EXERCISE INSTRUCTIONS:
Pick out every line in the records below that contains the string "This", with case counting.

INFORMATION SUPPLIED:
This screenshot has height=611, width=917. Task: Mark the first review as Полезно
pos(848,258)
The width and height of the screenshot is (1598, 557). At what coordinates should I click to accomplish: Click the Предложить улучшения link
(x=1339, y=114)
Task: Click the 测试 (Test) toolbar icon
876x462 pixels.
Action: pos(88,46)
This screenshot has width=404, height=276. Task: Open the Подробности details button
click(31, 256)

--

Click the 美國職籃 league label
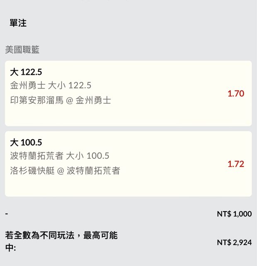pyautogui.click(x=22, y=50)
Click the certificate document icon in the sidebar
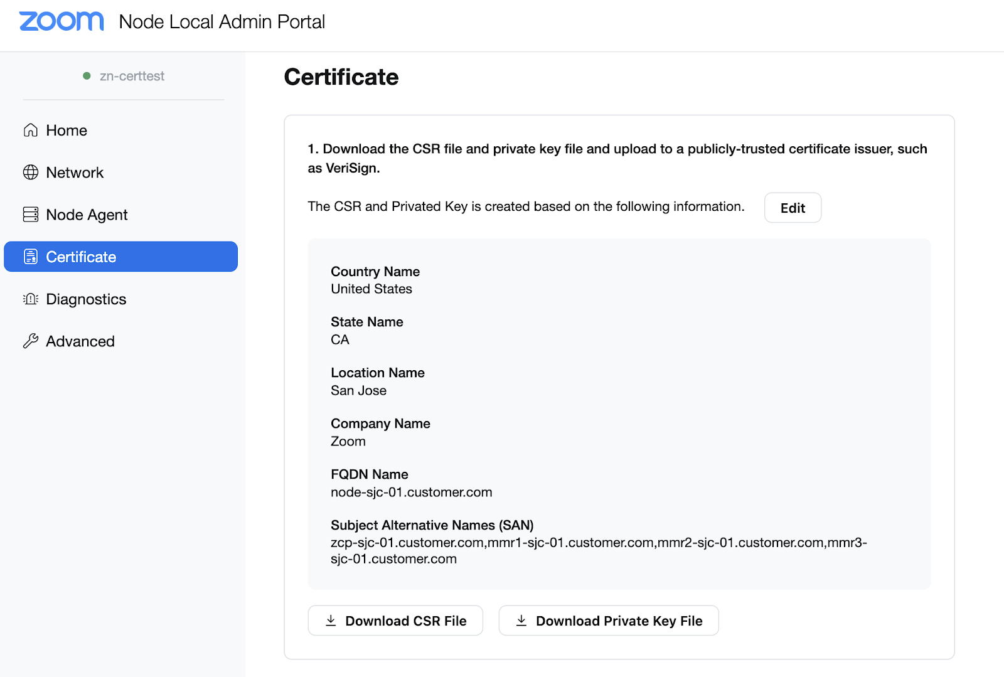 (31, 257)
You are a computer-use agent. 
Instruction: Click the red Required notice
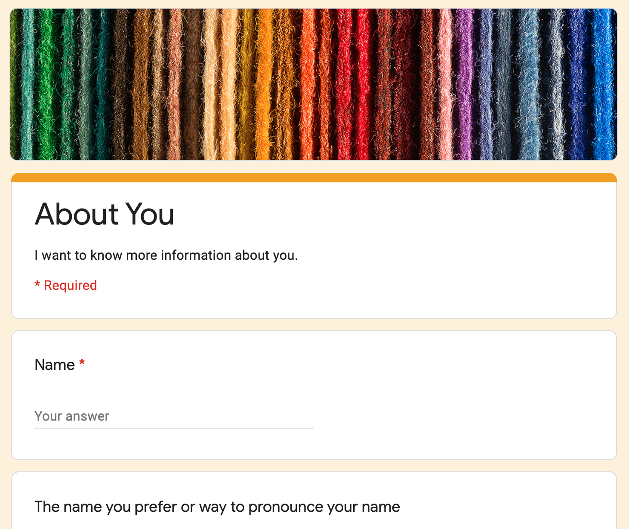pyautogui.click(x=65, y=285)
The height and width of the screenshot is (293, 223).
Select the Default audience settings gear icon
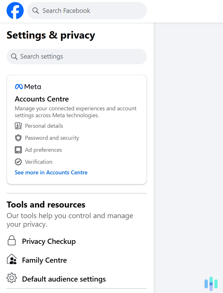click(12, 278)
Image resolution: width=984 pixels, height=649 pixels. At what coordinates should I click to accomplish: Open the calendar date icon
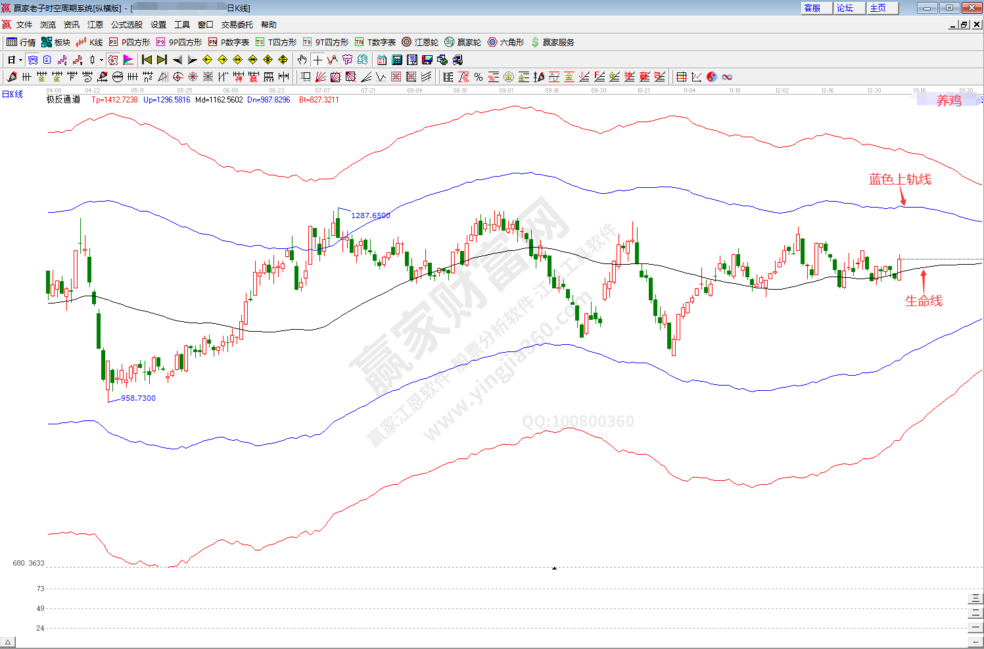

...

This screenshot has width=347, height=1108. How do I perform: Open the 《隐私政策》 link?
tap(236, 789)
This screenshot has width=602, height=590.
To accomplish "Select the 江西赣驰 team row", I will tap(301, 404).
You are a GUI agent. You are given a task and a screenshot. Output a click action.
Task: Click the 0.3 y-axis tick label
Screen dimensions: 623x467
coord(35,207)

CORRECT RESPONSE:
This screenshot has height=611, width=917. Task: Mark the first review as Полезно
This screenshot has width=404, height=276. Task: Open the Подробности details button
This screenshot has width=347, height=1108. How do I perform: Open the 《隐私政策》 link?
This screenshot has width=602, height=590.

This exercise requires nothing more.